Letter 3: February 21, 1843 (Watner letter 1; Gazette letter 2, publ. May 27 (incomplete – omits passages)

L., C. [Charles Lane]. “Voluntary Political Government.” The Liberator Vol. XIII, no. 9 (3 March 1843): 36 (col. 2-3).
https://archive.org/details/sim_liberator_1843-03-03_13_9/page/n3/mode/2up

“The purposes and pretences for which the representative system of government has credit, it wholly fails to secure. Nay, in many instances, it is the foremost actor in breaking the principles it declares it exists to maintain” (36).

“Just to that degree in which a consciousness of the divine government is developed in the individual is he restrained from destruction, violence, or wrong to his neighbors. There is no other preventive of crime” (36).

In other words, Lane advocates voluntaryism (anarchism) because governments actually do not protect either property or person; they cannot prevent crime, they simply retaliate, but “[r]etaliation is itself a crime, and a grosser crime than the original attack,” as Lane puts it (36).

“Why, sir, the supposed wild and lawless red man, whom we have exiled from his native forests, could do nothing worse in principle than this. He left the result of personal assaults unavenged, even when it amounted to murder. - So too perhaps would the untaught Irishman, and the Scotch Highlander. But nothing so bad as to attack in a body the most meek, inoffensive, and well-disposed of the community ever entered the minds of these 'great untaught'” (passage omitted in Gazette; 36).

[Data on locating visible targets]

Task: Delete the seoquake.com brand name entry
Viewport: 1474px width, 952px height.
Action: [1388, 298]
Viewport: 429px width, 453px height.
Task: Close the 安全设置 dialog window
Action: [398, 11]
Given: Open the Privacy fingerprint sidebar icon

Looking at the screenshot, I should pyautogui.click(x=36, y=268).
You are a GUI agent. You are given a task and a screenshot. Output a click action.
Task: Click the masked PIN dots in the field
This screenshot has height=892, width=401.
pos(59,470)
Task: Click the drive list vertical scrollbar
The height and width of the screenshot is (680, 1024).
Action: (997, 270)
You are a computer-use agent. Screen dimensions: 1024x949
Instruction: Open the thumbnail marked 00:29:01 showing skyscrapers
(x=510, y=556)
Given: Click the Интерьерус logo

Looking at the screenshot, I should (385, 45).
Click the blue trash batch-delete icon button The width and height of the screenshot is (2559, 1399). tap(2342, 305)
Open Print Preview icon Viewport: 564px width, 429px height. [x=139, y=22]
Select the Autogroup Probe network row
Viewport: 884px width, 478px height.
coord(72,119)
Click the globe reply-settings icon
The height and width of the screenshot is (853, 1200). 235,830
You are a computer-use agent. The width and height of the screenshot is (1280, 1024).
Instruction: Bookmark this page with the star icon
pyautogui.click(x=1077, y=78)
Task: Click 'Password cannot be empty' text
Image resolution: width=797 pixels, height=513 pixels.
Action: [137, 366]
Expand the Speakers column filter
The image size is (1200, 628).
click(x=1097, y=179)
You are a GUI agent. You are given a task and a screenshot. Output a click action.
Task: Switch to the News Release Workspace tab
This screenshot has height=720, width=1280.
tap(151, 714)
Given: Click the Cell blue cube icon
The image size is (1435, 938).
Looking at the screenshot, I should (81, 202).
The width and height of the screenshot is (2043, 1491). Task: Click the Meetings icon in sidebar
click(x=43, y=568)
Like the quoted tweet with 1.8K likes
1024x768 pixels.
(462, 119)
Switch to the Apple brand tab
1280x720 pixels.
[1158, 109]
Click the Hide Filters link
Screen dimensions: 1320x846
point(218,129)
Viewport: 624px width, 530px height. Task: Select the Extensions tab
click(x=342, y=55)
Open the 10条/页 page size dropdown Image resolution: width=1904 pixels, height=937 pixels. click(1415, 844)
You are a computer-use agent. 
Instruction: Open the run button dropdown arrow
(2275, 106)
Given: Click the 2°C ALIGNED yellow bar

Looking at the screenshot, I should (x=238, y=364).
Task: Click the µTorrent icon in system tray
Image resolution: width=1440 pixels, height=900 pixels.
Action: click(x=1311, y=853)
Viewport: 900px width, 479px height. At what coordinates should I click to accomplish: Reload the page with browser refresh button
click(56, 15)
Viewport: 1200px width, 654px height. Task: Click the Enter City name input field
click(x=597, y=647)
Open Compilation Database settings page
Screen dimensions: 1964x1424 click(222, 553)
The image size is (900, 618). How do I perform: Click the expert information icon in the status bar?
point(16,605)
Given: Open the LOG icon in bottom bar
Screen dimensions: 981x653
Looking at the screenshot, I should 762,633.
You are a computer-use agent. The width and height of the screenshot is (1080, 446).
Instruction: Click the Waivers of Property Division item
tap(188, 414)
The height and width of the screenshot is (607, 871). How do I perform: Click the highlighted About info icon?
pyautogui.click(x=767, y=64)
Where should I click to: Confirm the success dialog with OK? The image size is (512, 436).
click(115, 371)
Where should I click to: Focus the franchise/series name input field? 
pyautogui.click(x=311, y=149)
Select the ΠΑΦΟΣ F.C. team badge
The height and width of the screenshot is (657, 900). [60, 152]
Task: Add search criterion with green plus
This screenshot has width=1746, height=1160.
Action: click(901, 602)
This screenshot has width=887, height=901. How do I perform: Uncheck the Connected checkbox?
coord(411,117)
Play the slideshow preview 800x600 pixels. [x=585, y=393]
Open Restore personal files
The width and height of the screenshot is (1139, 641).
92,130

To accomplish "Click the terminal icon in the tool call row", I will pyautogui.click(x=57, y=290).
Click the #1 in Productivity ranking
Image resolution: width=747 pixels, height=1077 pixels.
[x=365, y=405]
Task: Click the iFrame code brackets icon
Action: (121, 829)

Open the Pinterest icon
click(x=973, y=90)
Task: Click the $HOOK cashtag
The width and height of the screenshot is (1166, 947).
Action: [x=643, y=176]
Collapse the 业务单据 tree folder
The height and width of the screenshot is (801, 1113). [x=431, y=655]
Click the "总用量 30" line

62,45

### Things to do:
(A) Output the passage on voluntary political government, everything from "Letter 3: February" down to "36 (col. 2-3).", copied word for word.
(B) Rewrite the records from the line containing "Task: Click the µTorrent icon in system tray" down through the line containing "click(56, 15)", with "system tray" replaced by "notification area" and all else unchanged. Give only those lines.
The text and the records have no connection to each other.

### Correct answers:
(A)
Letter 3: February 21, 1843 (Watner letter 1; Gazette letter 2, publ. May 27 (incomplete – omits passages)

L., C. [Charles Lane]. “Voluntary Political Government.” The Liberator Vol. XIII, no. 9 (3 March 1843): 36 (col. 2-3).

(B)
Task: Click the µTorrent icon in notification area
Image resolution: width=1440 pixels, height=900 pixels.
Action: click(x=1311, y=853)
Viewport: 900px width, 479px height. At what coordinates should I click to accomplish: Reload the page with browser refresh button
click(56, 15)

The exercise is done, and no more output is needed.